--- The problem ---
Without the images, write out all of the following entries exactly.

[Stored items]
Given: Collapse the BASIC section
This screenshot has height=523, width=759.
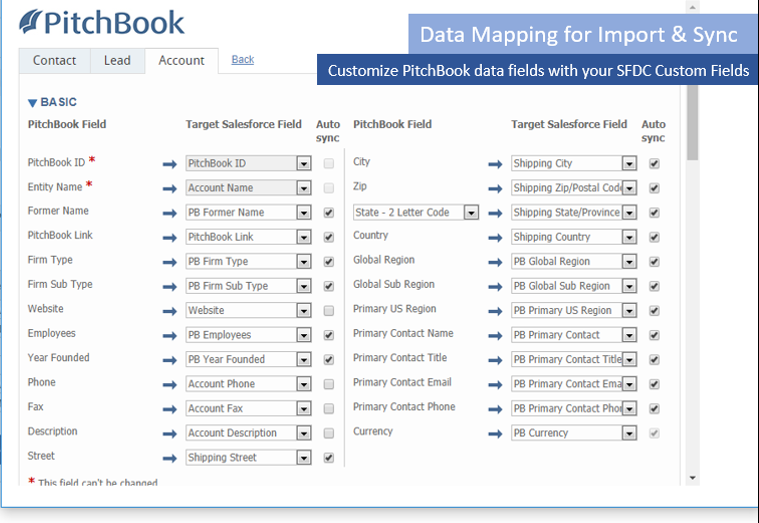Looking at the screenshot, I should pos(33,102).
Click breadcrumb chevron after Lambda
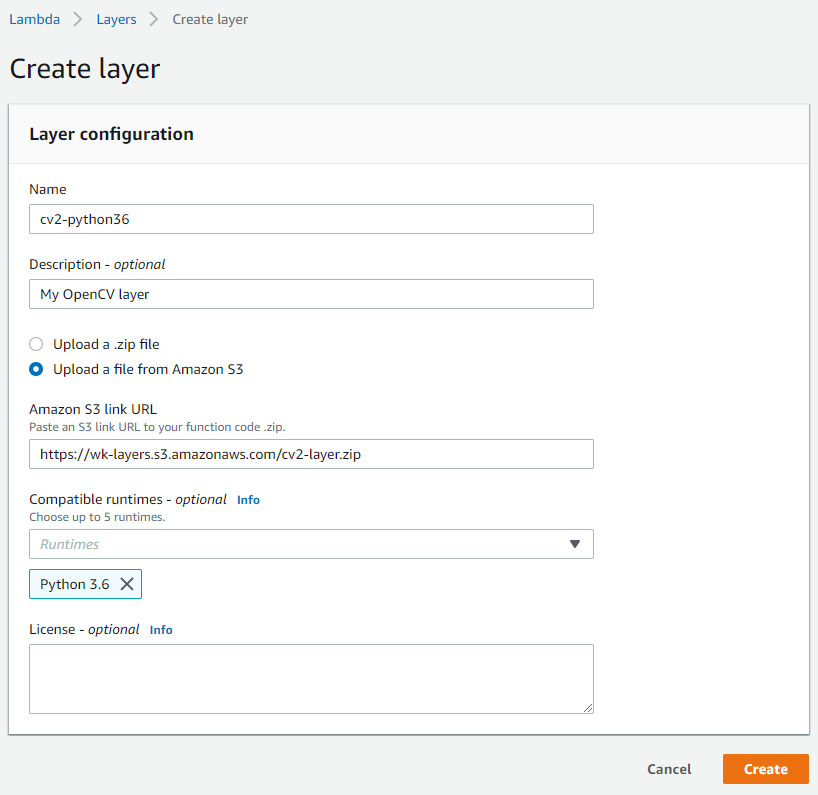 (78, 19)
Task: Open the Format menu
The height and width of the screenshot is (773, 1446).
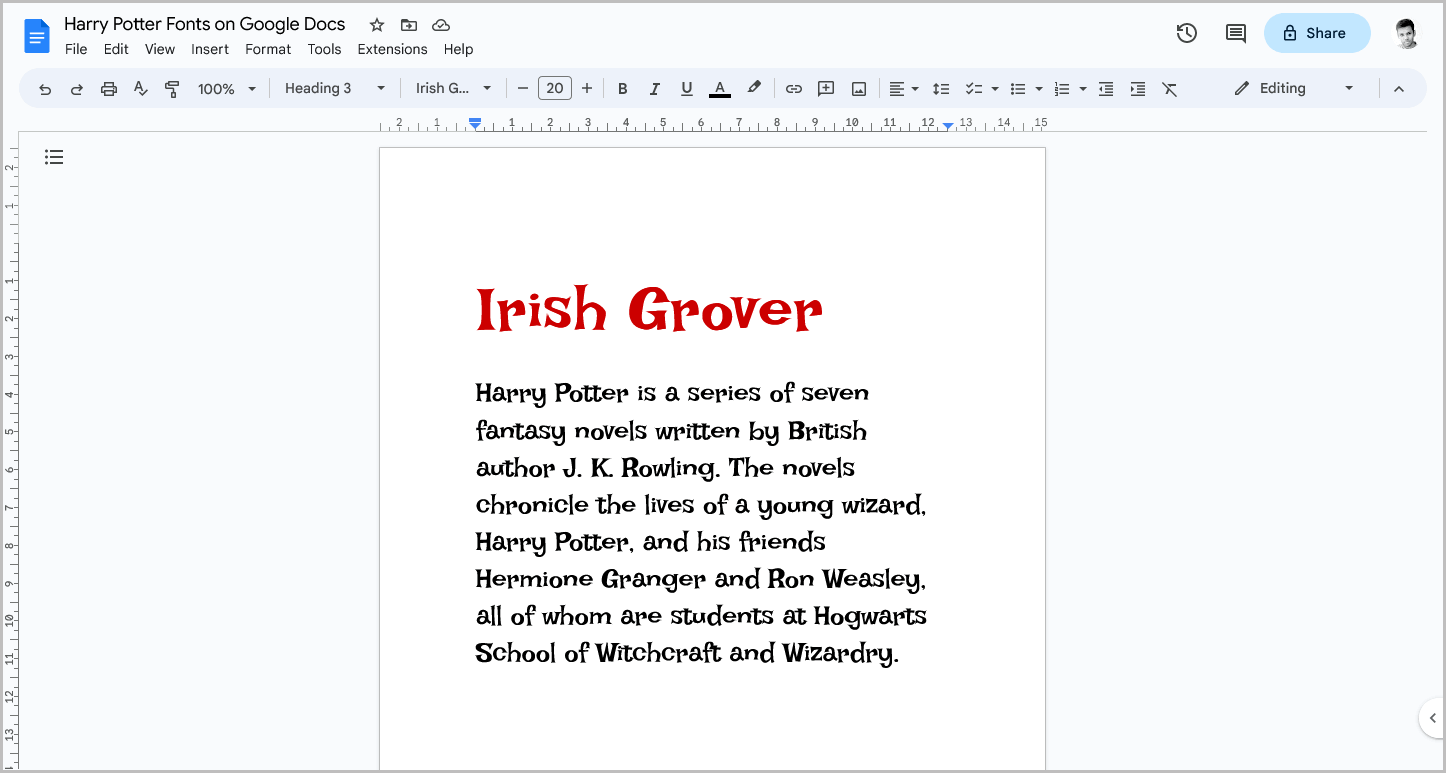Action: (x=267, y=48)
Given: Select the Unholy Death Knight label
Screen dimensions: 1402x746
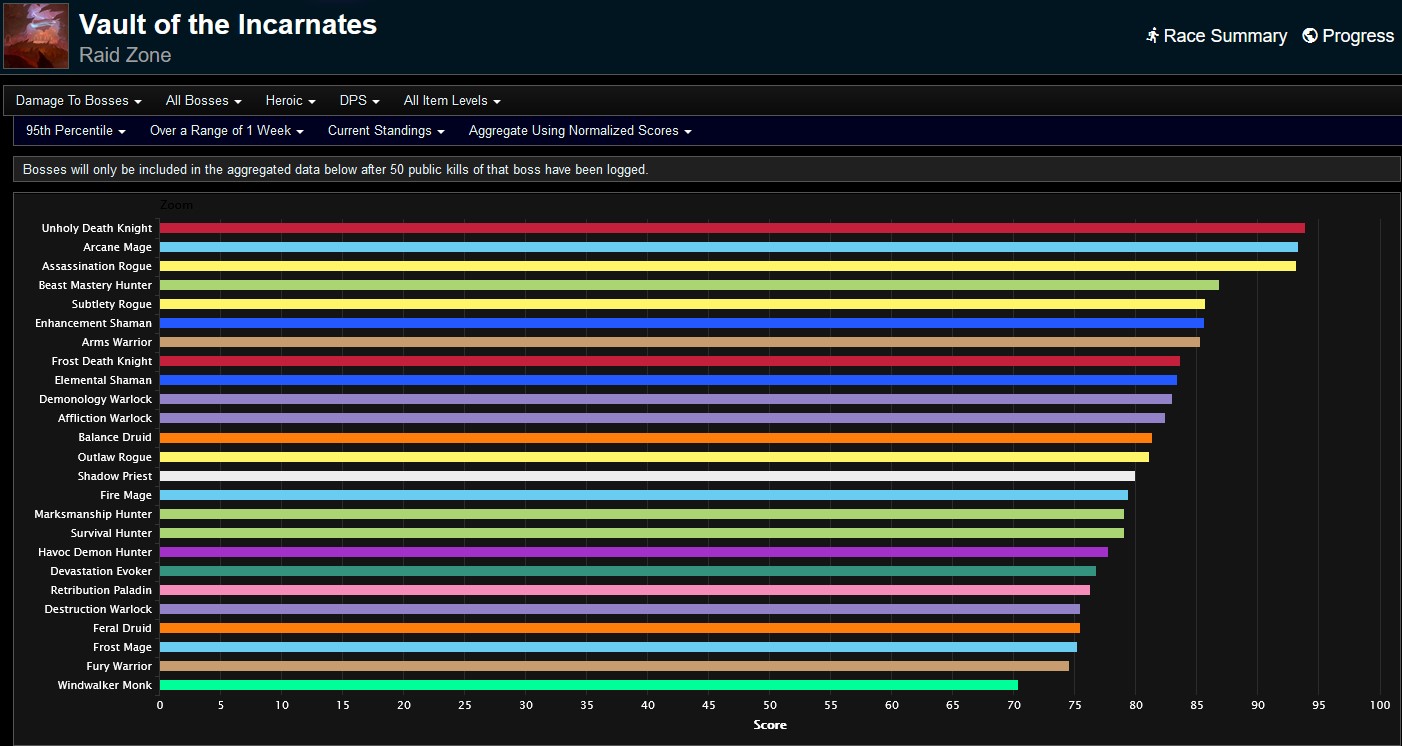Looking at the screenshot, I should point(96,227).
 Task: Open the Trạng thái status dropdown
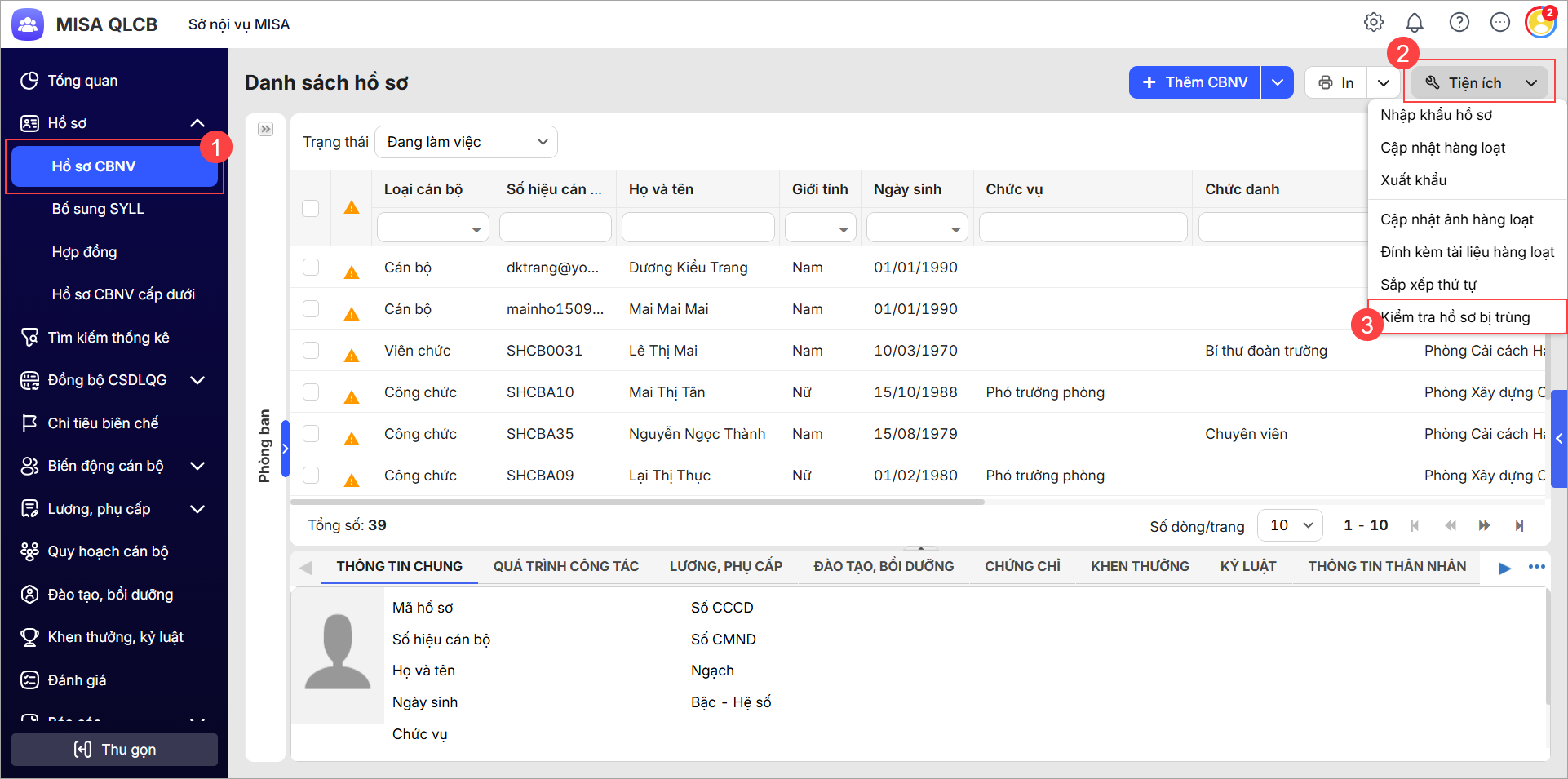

--- Solution to this exercise ---
Given: Collapse the BASIC section
This screenshot has height=523, width=759.
Looking at the screenshot, I should pos(33,102).
Click breadcrumb chevron after Lambda
 (78, 19)
Task: Open the Format menu
The height and width of the screenshot is (773, 1446).
Action: (x=267, y=48)
Given: Select the Unholy Death Knight label
Screen dimensions: 1402x746
Looking at the screenshot, I should point(96,227).
 Task: Open the Trạng thái status dropdown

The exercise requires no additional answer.